Visual feedback for danger in Luftrauser is simple but exceptionally effective at communicating the situation. Taking damage causes smoke and debris, and a circle will surround you, shrinking tighter the closer you approach destruction. Thankfully the rauser constantly self-repairs when not firing, so taking a break from annihilation can get you out of tight spots provided you can escape the carnage.
Death isn’t the end though, thanks to a surprisingly lenient mission structure. Each level has a set amount of points that need to be achieved by killing enemy units, but death does not reset the counter. Simply replaying the mission over and over can grind the amount of points required to progress, meaning lower skilled players won’t be fated to be stuck at the early game. For ace pilots, levels can be wiped in a single life thanks to a score multiplier system that rewards chain kills, and side missions such as destroying a set amount of a specific enemies or killing so many aggressors without taking damage offer challenges that don’t interfere with the core game. There is a downside to this: by grinding your way to the score threshold you miss out on some of the truly spectacular chaos that erupts. Only true survivor pilots will get to see the incredible airships that appear as late-level bosses.
Surviving as long as you can comes with a bigger bonus than massive scores and boss battles though. Luftrauser has a phenomenal soundtrack by KOZILEK that dynamically builds through each life, full of a combination of retro arcade bleeps and an almost orchestral melody. Surviving for a couple of minutes allows the score to reach a heroic outburst of a crescendo that never fails to encourage a smile; a rousing anthem that perfectly suits the pseudo-1940s feel of the visuals. It’s also based on your rauser’s configuration, with the track being remixed for every change you make.

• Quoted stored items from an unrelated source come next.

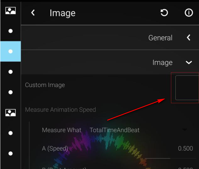Select the lower image icon in the sidebar

[10, 113]
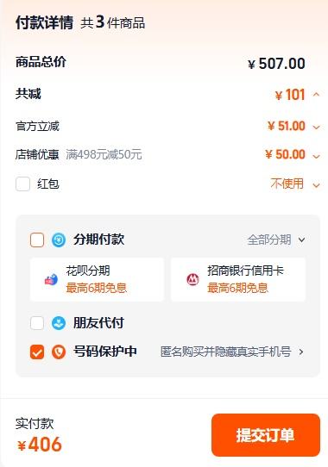Open the 全部分期 installment dropdown
Viewport: 328px width, 467px height.
[276, 240]

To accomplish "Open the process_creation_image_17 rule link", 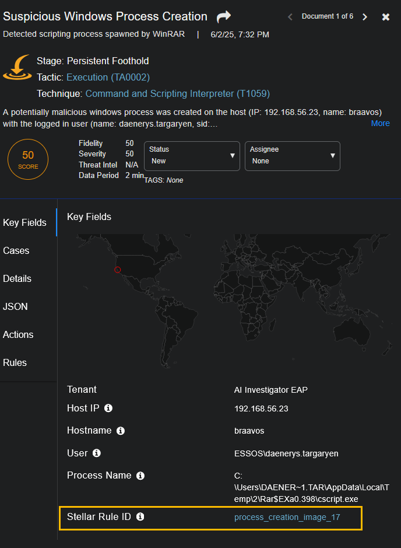I will tap(287, 517).
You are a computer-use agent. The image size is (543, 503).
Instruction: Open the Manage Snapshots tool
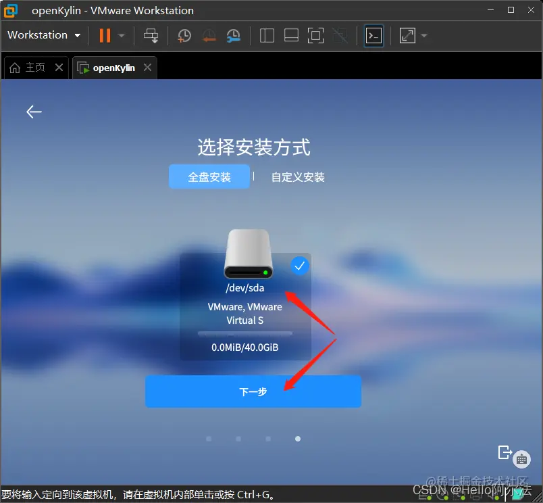[x=232, y=35]
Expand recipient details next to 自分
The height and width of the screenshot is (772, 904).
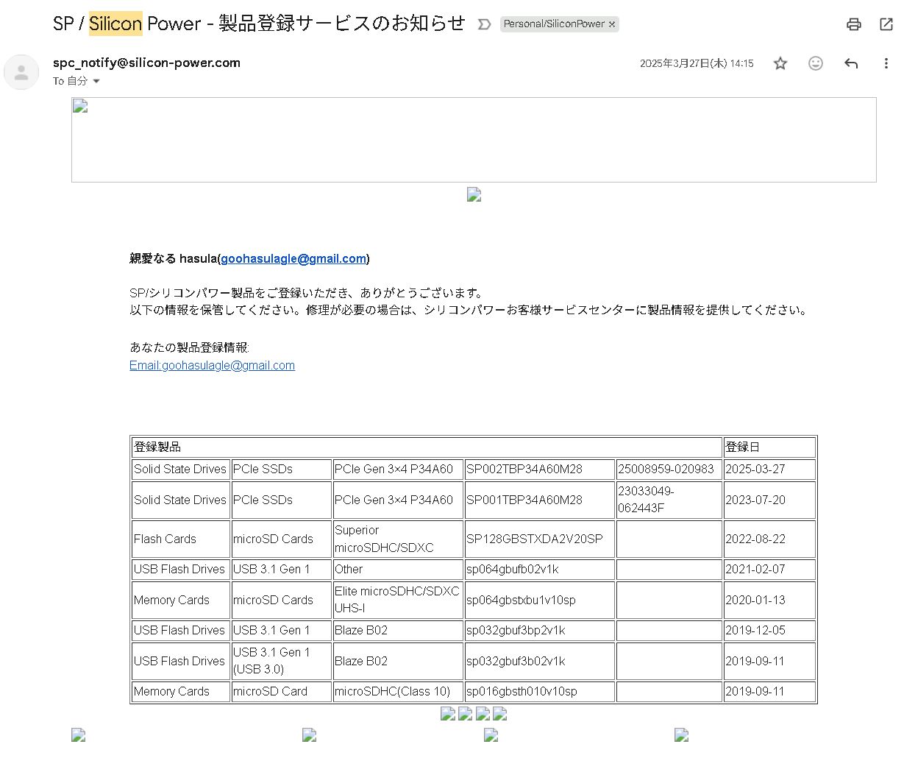96,82

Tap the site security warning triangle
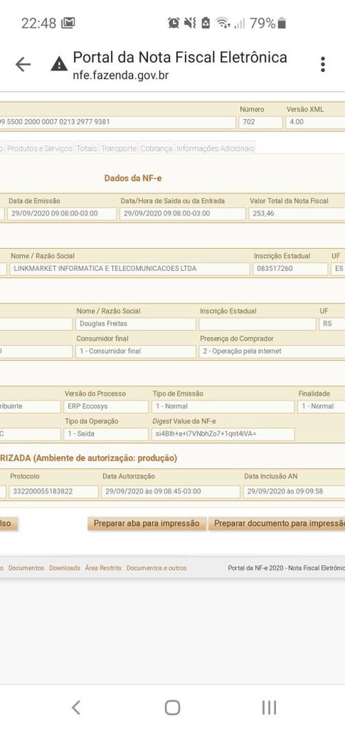tap(59, 64)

The mad German scientist feel wouldn’t quite be complete without a bolt loose somewhere, and Luftrausers does have a technical malfunction when it comes to framerate. It runs perfectly smooth generally, but when the screen gets notably crowded framerates can plunge, and this generally leads to death. It never feels particularly frustrating because by that point doom is often inevitable, but the stuttering frames eliminate any possibility of a narrow escape.
Simple in almost all respects, Luftrauser is one of Vlambeer’s biggest triumphs because it strips back everything in the name of exposing the fun at the centre of the game. It’s almost as if the designers were engineers of the rauser itself; reducing weight and tweaking fuel lines to ensure the most effective deliverer of death possible. The concessions to lower skilled pilots makes the bosses a bit of a non-event, but the overall result is a challenge that works for all players, and that’s a genuine achievement. Wrapped in a stylish package with darting machine silhouettes and authentic World War 2 colour-pallet, Luftrausers is really quite special.